Saved entries
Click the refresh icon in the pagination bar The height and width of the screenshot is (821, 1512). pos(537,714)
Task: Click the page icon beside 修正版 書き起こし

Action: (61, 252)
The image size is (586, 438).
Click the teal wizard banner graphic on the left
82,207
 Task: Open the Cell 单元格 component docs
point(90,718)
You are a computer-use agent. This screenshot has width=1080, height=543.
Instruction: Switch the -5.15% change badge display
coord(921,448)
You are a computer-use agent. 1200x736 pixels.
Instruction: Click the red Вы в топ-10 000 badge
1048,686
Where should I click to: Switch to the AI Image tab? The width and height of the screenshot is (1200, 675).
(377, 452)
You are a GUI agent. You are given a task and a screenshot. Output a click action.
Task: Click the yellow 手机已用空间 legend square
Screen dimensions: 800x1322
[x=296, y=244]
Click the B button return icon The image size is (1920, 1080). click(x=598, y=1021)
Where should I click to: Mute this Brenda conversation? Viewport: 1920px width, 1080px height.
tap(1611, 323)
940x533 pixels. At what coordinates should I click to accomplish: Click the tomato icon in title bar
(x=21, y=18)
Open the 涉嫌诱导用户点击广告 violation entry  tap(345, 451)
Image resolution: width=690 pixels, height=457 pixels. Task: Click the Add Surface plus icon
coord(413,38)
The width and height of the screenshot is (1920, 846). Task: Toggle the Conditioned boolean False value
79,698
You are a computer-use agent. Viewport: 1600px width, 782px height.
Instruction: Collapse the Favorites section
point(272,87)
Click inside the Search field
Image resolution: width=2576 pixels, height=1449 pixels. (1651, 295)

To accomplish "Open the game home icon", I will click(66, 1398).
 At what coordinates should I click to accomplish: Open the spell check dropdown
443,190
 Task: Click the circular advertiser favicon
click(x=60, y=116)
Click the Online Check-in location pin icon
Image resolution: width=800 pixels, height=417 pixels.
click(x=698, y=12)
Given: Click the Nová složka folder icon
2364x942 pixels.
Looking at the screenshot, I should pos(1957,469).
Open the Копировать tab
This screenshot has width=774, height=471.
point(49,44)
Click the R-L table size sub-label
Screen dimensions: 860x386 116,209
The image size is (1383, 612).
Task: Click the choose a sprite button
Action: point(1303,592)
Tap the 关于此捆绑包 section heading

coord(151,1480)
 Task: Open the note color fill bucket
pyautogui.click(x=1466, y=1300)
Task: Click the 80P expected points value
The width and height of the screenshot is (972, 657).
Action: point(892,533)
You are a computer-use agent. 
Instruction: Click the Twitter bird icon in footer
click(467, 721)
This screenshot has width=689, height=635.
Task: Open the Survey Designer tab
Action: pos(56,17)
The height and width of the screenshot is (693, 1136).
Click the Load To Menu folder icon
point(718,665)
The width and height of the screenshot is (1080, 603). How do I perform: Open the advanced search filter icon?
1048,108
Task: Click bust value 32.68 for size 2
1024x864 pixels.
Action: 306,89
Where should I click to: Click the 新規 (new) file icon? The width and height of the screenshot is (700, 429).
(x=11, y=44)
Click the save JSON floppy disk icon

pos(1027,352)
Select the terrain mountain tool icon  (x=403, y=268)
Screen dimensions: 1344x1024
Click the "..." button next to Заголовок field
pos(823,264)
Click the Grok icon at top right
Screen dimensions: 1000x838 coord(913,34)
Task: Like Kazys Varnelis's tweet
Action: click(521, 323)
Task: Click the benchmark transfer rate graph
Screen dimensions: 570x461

| Exercise description |
Copy out all of the material above line for line, without changing anything.

| Full answer |
Click the refresh icon in the pagination bar The height and width of the screenshot is (821, 1512). pos(537,714)
Task: Click the page icon beside 修正版 書き起こし

Action: (61, 252)
The image size is (586, 438).
Click the teal wizard banner graphic on the left
82,207
 Task: Open the Cell 单元格 component docs
point(90,718)
You are a computer-use agent. This screenshot has width=1080, height=543.
Instruction: Switch the -5.15% change badge display
coord(921,448)
You are a computer-use agent. 1200x736 pixels.
Instruction: Click the red Вы в топ-10 000 badge
1048,686
Where should I click to: Switch to the AI Image tab? The width and height of the screenshot is (1200, 675).
(377, 452)
You are a GUI agent. You are given a task and a screenshot. Output a click action.
Task: Click the yellow 手机已用空间 legend square
Screen dimensions: 800x1322
[x=296, y=244]
Click the B button return icon The image size is (1920, 1080). click(x=598, y=1021)
Where should I click to: Mute this Brenda conversation? Viewport: 1920px width, 1080px height.
tap(1611, 323)
940x533 pixels. At what coordinates should I click to accomplish: Click the tomato icon in title bar
(x=21, y=18)
Open the 涉嫌诱导用户点击广告 violation entry  tap(345, 451)
Image resolution: width=690 pixels, height=457 pixels. Task: Click the Add Surface plus icon
coord(413,38)
The width and height of the screenshot is (1920, 846). Task: Toggle the Conditioned boolean False value
79,698
You are a computer-use agent. Viewport: 1600px width, 782px height.
Instruction: Collapse the Favorites section
point(272,87)
Click inside the Search field
Image resolution: width=2576 pixels, height=1449 pixels. (1651, 295)

To accomplish "Open the game home icon", I will click(66, 1398).
 At what coordinates should I click to accomplish: Open the spell check dropdown
443,190
 Task: Click the circular advertiser favicon
click(x=60, y=116)
Click the Online Check-in location pin icon
Image resolution: width=800 pixels, height=417 pixels.
click(x=698, y=12)
Given: Click the Nová složka folder icon
2364x942 pixels.
Looking at the screenshot, I should pos(1957,469).
Open the Копировать tab
This screenshot has width=774, height=471.
point(49,44)
Click the R-L table size sub-label
Screen dimensions: 860x386 116,209
The image size is (1383, 612).
Task: Click the choose a sprite button
Action: point(1303,592)
Tap the 关于此捆绑包 section heading

coord(151,1480)
 Task: Open the note color fill bucket
pyautogui.click(x=1466, y=1300)
Task: Click the 80P expected points value
The width and height of the screenshot is (972, 657).
Action: point(892,533)
You are a computer-use agent. 
Instruction: Click the Twitter bird icon in footer
click(467, 721)
This screenshot has width=689, height=635.
Task: Open the Survey Designer tab
Action: pos(56,17)
The height and width of the screenshot is (693, 1136).
Click the Load To Menu folder icon
point(718,665)
The width and height of the screenshot is (1080, 603). How do I perform: Open the advanced search filter icon?
1048,108
Task: Click bust value 32.68 for size 2
1024x864 pixels.
Action: 306,89
Where should I click to: Click the 新規 (new) file icon? The width and height of the screenshot is (700, 429).
(x=11, y=44)
Click the save JSON floppy disk icon

pos(1027,352)
Select the terrain mountain tool icon  (x=403, y=268)
Screen dimensions: 1344x1024
Click the "..." button next to Заголовок field
pos(823,264)
Click the Grok icon at top right
Screen dimensions: 1000x838 coord(913,34)
Task: Like Kazys Varnelis's tweet
Action: click(521, 323)
Task: Click the benchmark transfer rate graph
Screen dimensions: 570x461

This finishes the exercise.